==== Page text ====
Green and Chan have accelerated the search by licensing their drug-testing technique to a company with libraries of millions of drugs and the capacity to look at every molecule ever designed to be given to people. “The most important thing about our trial might not even be this drug,” says Chan. “It might be that we’ve shown and can measure an effect for a drug in this space – brain repair.”
Nipping MS in the Bud
In 2004, UCSF launched EPIC, a longitudinal study of 500 people with MS using the most advanced imaging, molecular, cellular and bioinformatics techniques. Two years ago, a spin-off study called ORIGINS started examining incipient MS.
Sergio Baranzini, PhD, speaks with postdoctoral scholar Egle Cekanaviciute, PhD, in his lab at UCSF Mission Bay. Baranzini is studying the microbiome of MS patients to pinpoint the disease’s origin. Photo: Steve Babuljak
“With ORIGINS, we focus on the newly diagnosed patient, who had his or her first symptom yesterday,” says Sergio Baranzini, PhD, who has spent his career identifying genes associated with MS. Participating physicians throughout California and Nevada, upon hearing of telltale symptoms like tingling in hands, weakness in legs, or vision loss in one eye, contact, via a hot line, a team of UCSF neurologists who can immediately perform a detailed work-up – including a blood draw, an MRI, a visual assessment, B lymphocyte studies of spinal fluid and blood, and a stool sample. Results are delivered to the referring doctors fast.
Baranzini’s interest is in the stool sample. Here’s why: If one identical twin has multiple sclerosis, the other twin has only a 30-percent chance of having the disease. If the genome confers just a 30-percent risk, where’s the other 70 percent from? “What’s not genetic has to be the environment,” says Baranzini, who holds the Heidrich Family and Friends Endowed Chair in Neurology. “But how do you measure the environment?” Patients are notoriously bad at recalling exposures, especially from their early years.
====
#### [Required action 1]
According to the article on multiple sclerosis research, what chance does the identical twin of a person with MS have of also having the disease?
#### [Required action 2]
Continue the article on multiple sclerosis research from its final sentence.
==== Dataset content ====
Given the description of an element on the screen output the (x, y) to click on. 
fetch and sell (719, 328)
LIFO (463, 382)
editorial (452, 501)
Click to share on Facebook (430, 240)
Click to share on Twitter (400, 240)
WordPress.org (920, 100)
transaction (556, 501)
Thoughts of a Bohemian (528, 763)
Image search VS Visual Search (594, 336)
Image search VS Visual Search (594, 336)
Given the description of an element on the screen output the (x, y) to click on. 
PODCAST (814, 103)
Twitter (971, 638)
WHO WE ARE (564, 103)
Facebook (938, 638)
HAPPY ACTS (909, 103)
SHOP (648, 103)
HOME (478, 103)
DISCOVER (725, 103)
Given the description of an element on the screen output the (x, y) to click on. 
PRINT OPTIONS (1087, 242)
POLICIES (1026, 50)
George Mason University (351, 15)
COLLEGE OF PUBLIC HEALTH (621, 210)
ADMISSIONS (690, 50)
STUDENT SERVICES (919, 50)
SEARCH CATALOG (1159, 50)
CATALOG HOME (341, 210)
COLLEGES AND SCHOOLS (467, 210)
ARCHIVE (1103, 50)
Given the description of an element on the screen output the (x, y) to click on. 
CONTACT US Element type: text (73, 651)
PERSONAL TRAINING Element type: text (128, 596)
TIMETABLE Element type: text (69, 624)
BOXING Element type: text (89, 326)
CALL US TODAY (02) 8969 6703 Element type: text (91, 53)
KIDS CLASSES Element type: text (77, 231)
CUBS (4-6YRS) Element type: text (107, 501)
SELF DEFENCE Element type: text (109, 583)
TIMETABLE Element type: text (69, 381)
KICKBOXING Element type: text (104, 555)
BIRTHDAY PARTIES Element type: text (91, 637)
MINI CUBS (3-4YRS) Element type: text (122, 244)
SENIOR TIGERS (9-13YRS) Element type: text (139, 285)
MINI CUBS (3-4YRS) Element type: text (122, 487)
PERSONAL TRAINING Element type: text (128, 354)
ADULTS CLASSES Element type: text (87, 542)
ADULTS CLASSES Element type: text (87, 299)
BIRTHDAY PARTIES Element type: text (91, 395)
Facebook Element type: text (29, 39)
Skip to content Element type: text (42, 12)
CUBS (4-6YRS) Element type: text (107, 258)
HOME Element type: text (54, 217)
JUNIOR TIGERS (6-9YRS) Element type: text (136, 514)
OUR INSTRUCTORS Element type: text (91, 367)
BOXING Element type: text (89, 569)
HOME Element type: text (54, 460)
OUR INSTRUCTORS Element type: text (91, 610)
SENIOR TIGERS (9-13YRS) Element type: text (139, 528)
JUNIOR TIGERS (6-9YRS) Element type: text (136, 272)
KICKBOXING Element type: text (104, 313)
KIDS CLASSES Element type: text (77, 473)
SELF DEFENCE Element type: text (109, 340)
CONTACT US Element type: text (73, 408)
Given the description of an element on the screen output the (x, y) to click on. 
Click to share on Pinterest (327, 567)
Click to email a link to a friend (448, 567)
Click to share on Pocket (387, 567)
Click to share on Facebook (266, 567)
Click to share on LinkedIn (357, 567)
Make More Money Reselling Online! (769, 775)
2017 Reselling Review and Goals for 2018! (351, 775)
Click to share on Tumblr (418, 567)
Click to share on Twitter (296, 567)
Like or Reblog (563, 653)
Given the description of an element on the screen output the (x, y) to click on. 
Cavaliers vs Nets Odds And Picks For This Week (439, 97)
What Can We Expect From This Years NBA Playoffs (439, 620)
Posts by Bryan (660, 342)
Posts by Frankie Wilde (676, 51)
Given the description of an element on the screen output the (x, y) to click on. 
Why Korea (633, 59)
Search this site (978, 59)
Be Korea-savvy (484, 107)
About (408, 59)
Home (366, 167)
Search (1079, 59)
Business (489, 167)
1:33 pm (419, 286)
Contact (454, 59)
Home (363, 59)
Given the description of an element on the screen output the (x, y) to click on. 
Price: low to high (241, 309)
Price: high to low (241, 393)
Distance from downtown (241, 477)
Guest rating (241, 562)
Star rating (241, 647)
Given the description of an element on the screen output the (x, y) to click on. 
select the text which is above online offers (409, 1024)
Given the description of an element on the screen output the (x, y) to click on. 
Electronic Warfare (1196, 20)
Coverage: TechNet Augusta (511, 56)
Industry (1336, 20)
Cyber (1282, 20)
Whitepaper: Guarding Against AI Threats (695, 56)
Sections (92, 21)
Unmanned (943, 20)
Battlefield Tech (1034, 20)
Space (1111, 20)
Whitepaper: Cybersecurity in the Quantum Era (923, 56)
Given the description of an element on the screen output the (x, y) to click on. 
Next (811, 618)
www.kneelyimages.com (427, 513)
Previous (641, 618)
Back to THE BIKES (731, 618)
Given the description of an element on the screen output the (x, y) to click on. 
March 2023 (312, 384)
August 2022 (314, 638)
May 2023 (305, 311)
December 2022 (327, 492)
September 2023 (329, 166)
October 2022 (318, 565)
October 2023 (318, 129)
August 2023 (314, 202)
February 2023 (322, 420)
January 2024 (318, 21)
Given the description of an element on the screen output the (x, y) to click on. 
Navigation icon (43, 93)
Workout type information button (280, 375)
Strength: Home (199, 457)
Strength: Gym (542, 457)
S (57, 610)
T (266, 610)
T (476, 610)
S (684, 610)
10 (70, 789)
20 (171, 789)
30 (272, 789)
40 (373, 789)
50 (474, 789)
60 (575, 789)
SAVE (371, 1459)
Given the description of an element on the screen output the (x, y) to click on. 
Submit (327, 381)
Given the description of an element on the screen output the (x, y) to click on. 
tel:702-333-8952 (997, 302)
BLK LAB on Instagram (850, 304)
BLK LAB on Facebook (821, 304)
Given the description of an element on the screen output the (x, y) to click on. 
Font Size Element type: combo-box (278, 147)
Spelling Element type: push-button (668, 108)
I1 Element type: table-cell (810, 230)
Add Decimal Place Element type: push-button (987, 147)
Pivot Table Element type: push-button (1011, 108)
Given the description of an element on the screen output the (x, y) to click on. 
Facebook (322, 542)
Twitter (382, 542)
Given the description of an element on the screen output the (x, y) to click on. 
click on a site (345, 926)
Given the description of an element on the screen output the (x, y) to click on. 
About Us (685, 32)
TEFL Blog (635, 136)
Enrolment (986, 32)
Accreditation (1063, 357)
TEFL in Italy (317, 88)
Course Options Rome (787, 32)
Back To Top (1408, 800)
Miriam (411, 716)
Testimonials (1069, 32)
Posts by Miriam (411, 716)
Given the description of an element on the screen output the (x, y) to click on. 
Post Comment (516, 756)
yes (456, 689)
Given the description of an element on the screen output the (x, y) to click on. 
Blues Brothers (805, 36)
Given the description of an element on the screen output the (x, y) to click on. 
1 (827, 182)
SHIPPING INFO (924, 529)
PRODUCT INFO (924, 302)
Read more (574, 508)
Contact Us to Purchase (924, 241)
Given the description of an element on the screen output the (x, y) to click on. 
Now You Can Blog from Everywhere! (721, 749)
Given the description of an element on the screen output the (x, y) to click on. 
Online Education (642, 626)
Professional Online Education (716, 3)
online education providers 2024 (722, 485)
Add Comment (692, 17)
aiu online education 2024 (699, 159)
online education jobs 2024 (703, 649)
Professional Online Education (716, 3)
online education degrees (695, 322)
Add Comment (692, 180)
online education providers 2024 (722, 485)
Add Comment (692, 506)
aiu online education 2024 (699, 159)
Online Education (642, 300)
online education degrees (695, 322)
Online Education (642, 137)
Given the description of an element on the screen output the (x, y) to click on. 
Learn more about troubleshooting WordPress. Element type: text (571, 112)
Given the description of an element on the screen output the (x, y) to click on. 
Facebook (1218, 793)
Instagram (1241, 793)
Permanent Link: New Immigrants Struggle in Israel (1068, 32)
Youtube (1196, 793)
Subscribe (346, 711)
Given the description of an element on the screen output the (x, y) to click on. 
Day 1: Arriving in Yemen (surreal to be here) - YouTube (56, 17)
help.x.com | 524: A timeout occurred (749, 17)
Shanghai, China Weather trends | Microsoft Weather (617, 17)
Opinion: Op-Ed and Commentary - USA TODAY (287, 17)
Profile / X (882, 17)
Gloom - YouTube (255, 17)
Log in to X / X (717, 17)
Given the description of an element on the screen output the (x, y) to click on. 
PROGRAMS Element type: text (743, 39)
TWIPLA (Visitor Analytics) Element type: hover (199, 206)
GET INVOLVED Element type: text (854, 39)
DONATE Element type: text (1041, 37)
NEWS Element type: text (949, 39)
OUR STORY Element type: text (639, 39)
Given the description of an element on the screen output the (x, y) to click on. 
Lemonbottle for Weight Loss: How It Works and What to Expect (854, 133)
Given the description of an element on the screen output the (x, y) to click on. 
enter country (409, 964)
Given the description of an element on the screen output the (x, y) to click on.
====
#### [Reply 1]
A 30-percent chance.

#### [Reply 2]
About three years ago, he started collecting stool samples to see if MS patients had a different composition of gut bacteria than their spouses, despite similar environmental exposure. “Some bacterial species are more prevalent in MS patients, some less, but they are different,” says Baranzini. In collaboration with Mount Sinai, Caltech, and UC San Diego, he and colleagues introduced MS microflora into mice born in completely sterile environments. “When we induced the disease, they got very sick, much more so than mice receiving the spouse’s microflora,” says Baranzini. “That means the MS microflora has something that helps initiate or perpetuate the disease.”
Last year, Baranzini and his collaborators started the International Multiple Sclerosis Microbiome Study, involving specialists from all over, including Boston, Edinburgh, Buenos Aires and Munich. They hope to establish the characteristic MS microbiome by collecting samples from 2,000 patients and controls over three years. “If we know exactly what imbalance creates an environment for MS,” he says, “we can search for noninvasive, safe ways to restore it through probiotics, antibiotics, a combination, or a change of diet.”
Nowhere to Hide
So a targeted diet and supplements may keep MS from gaining traction, avoiding damage altogether. Or, if the disease does get a toehold, ocrelizumab may shut it down. And, soon, Chan and Green may perfect a remyelination agent to actually repair damage.
Multiple sclerosis is finally out of time. Solal, who just completed a competitive bike race benefiting MS research, will no doubt make good use of it.